Data under study
========

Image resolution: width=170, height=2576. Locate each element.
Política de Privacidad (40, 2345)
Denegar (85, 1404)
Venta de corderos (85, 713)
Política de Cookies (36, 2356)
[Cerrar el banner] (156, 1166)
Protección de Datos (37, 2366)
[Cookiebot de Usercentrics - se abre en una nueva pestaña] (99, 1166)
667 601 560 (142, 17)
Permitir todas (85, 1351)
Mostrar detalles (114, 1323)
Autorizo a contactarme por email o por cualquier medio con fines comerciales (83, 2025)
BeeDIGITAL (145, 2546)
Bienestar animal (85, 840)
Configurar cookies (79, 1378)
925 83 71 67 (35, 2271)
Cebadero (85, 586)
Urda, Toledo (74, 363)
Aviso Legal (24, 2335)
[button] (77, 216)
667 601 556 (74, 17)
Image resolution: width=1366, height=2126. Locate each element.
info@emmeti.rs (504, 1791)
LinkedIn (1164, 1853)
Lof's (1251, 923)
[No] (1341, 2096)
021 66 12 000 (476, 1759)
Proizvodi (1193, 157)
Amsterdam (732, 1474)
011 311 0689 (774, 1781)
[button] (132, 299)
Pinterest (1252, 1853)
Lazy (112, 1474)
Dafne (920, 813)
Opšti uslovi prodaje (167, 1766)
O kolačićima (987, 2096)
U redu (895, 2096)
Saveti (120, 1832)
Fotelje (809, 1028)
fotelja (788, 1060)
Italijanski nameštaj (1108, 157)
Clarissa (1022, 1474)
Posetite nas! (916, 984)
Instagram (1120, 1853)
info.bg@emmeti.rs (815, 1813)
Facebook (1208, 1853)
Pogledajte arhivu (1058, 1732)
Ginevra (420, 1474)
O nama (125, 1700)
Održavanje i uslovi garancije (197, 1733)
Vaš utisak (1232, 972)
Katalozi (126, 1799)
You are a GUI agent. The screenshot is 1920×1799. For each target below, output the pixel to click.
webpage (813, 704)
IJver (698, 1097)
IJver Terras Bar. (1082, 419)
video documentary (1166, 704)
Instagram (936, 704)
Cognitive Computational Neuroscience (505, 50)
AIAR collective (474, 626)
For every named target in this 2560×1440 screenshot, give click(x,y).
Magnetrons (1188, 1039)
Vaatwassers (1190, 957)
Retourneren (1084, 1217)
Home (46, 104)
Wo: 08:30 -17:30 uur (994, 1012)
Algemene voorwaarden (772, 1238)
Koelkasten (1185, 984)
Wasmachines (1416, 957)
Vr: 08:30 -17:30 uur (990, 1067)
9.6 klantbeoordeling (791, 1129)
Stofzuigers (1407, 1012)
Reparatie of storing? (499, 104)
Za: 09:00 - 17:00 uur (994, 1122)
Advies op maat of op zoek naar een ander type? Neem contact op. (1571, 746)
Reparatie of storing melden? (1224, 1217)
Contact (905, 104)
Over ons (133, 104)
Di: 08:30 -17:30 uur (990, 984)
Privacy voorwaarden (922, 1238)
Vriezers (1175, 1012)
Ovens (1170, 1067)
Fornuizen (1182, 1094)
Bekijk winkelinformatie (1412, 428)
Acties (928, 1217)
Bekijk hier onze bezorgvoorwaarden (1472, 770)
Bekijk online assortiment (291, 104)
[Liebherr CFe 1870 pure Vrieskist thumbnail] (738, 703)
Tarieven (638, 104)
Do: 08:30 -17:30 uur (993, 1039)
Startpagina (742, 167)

========

Exercise details
Each line of the entries above that has the word "height" is to be copied.

Your response
Image resolution: width=170, height=2576. Locate each element.
Image resolution: width=1366, height=2126. Locate each element.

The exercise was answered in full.